Eskiden hiç olmazsa düzenli bir şekilde çalışabiliyorduk; çalıştığımız saat belliydi, gideceğimiz vardiya belliydi, hafta tatili vardı, her şey çok iyi değildi fakat hiç olmasa bir düzenimiz vardı. Şimdi ise ne gündüzümüz belli ne de gecemiz. Bir gün oluyor patron diyor ki “koronavirüs yüzünden sipariş alamadık”, hooop yıllık izindesin. Yıllık izni bitiriyoruz, hooop ücretsiz izindesin. Sonra işler yoğunlaşıyor, patron bu sefer diyor ki “koronavirüs sürecindeyiz, bu zamanda işimizi ön plana almalıyız” ve ardından harıl harıl, aralıksız çalışmaya başlıyoruz. Şimdi tüm fabrika olarak iki vardiya, 12 saat çalışıyoruz.

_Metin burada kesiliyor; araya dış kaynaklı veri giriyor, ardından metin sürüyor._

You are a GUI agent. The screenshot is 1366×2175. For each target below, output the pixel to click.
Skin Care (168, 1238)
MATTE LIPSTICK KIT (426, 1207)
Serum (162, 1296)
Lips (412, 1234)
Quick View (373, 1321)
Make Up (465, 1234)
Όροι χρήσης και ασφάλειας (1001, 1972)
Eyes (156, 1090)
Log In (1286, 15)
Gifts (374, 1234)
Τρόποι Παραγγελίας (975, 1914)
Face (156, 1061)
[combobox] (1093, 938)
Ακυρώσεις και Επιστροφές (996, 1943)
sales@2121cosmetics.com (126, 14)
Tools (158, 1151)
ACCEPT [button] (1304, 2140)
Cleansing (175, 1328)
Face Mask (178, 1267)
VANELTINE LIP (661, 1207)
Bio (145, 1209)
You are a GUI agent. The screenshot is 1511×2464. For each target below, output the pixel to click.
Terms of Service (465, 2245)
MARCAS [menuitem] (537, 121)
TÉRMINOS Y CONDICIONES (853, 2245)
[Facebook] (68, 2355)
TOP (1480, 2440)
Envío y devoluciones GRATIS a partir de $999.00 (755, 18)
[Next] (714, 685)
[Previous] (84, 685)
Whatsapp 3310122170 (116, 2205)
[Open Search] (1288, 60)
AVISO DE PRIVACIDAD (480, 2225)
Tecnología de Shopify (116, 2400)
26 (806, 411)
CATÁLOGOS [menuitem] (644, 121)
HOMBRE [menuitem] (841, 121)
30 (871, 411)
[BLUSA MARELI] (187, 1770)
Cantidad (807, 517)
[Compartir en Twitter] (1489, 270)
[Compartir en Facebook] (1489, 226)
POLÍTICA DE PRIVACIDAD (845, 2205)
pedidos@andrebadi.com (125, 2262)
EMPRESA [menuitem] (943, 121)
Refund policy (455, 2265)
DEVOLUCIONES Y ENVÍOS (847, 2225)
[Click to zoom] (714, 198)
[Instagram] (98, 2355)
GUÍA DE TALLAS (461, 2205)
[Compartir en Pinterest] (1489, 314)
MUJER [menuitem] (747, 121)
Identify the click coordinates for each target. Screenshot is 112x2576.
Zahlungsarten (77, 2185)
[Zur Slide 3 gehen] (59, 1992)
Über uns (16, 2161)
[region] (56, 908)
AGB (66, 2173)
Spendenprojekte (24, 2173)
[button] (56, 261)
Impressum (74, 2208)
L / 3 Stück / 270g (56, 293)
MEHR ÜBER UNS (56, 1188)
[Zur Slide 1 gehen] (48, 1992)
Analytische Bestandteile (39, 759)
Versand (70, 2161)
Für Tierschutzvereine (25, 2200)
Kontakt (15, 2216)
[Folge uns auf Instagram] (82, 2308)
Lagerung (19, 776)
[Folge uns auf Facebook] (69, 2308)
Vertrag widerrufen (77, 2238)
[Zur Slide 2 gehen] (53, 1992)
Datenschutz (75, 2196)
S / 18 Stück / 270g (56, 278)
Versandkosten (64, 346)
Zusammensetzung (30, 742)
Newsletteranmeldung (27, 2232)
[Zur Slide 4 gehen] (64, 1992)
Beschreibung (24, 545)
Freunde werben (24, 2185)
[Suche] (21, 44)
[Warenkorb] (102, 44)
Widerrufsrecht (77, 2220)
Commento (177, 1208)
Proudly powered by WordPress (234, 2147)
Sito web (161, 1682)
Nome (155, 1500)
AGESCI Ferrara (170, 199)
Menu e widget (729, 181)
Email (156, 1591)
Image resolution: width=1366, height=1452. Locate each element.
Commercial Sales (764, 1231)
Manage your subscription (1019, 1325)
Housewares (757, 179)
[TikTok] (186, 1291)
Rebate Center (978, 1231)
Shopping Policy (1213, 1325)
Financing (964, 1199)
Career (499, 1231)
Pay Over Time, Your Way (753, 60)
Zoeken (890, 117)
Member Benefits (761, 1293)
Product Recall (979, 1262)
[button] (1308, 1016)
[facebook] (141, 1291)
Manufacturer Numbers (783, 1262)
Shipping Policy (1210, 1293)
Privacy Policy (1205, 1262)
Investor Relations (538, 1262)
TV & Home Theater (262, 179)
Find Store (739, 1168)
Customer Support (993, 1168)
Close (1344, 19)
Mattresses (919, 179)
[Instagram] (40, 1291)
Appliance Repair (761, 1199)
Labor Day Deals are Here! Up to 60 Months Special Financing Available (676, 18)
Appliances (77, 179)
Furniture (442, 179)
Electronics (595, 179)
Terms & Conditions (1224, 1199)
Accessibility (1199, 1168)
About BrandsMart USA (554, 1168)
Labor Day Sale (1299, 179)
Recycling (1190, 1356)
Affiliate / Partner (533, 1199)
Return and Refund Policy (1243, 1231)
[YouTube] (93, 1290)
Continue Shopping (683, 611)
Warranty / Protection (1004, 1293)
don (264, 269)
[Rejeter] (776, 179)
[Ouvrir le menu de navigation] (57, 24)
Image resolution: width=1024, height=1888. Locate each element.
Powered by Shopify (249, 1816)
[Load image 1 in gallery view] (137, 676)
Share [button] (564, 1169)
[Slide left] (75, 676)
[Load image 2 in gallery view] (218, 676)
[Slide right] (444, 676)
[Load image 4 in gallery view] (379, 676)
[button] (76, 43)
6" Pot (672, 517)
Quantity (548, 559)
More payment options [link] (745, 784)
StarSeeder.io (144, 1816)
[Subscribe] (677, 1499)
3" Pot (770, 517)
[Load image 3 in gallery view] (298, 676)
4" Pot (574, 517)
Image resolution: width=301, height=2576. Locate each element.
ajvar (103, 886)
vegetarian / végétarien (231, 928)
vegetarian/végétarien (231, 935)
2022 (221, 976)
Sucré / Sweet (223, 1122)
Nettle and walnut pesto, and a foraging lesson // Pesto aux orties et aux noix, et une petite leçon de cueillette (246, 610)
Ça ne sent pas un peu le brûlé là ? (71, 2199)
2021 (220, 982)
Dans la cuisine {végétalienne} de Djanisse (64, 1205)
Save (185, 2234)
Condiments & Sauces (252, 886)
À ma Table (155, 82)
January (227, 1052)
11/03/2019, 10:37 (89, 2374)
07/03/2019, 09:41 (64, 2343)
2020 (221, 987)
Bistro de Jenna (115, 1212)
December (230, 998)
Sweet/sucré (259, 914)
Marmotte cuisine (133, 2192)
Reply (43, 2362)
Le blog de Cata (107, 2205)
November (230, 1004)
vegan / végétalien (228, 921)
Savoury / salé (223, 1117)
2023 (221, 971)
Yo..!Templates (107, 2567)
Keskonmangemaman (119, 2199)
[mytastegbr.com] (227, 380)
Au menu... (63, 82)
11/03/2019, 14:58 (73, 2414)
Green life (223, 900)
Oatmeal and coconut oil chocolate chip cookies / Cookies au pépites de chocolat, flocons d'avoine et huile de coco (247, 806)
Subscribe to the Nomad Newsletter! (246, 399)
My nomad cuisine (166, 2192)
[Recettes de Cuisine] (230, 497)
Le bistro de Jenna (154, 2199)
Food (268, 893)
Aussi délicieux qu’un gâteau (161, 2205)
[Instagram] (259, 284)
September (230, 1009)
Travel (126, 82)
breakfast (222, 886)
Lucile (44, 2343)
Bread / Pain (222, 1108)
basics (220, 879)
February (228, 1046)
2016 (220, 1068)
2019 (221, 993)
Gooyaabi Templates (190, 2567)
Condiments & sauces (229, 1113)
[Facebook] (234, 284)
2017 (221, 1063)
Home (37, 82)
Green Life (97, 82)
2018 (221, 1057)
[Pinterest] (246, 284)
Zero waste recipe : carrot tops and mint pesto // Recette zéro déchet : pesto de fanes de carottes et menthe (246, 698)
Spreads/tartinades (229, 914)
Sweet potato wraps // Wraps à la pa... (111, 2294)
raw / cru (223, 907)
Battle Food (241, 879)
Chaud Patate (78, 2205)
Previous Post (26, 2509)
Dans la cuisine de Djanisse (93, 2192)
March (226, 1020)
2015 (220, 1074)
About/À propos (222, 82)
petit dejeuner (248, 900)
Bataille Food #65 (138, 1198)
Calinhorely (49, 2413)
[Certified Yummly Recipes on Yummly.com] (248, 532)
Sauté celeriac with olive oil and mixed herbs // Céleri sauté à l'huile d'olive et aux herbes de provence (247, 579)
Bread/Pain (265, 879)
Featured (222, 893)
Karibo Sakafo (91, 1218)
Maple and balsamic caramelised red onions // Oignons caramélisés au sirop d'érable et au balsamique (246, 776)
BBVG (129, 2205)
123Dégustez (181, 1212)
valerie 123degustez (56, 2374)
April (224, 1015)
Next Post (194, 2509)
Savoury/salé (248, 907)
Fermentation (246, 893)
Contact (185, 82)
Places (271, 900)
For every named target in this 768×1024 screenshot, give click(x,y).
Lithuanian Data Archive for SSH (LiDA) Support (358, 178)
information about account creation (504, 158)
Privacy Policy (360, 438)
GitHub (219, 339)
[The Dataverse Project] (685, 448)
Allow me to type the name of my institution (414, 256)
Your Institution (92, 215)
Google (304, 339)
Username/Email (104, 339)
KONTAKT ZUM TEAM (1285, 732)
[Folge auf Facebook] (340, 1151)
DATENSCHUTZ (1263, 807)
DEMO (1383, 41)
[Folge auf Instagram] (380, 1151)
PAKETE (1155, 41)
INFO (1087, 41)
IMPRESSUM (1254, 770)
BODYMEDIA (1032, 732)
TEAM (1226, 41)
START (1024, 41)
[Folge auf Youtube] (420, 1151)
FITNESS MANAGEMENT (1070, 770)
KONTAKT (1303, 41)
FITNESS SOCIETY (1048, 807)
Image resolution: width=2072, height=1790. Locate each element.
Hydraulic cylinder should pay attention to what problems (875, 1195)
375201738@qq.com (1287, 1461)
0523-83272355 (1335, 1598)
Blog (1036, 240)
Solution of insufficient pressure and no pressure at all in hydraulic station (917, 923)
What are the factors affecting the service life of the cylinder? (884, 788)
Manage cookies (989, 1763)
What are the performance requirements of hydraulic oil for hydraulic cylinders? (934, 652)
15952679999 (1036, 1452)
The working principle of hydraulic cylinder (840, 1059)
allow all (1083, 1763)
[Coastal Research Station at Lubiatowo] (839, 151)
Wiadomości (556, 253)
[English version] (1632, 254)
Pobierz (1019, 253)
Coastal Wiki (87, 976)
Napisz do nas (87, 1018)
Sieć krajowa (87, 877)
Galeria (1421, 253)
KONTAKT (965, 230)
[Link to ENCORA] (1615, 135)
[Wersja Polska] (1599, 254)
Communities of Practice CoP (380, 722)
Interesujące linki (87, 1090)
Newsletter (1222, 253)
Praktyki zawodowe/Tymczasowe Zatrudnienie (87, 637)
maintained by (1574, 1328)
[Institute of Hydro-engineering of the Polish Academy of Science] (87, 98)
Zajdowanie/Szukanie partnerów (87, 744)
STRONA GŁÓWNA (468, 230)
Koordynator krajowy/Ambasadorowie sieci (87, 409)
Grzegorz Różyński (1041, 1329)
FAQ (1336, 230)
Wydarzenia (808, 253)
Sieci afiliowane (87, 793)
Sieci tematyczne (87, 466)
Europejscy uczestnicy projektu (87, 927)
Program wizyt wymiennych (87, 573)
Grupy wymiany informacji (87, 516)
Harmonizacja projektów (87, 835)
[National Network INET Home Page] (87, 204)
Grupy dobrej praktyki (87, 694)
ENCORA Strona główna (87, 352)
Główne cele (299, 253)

Patron çalışma düzenini nasıl işine geliyorsa, yapboz gibi değiştirip duruyor. Bu süreçte en çok yaşadığımız hak kayıplarımızdan biri ise rapor hakkıdır. Koronavirüsün ilk zamanlarında test sonucu pozitif çıkan bir arkadaşımızın temasta olduğu işçi arkadaşı karantina sürecine tabi tutulurdu. Hasta işçi, arkadaşlarımıza virüs bulaşmasın diye 14 gün boyunca raporlu olurdu. Artık bizim fabrikamızda böyle bir hak uygulanmıyor. Covid-19 testi pozitif olan işçi arkadaşımıza, işyeri yönetimi tarafından baskı kuruluyor ve işçi arkadaşımıza “temasta olduklarının isimlerini hiçbir yere bildirmeyeceksin” deniliyor. Bu baskıyı öyle bir noktaya getiriyorlar ki, alttan alta “yoksa işten atılırsın” basıncı bindiriliyor.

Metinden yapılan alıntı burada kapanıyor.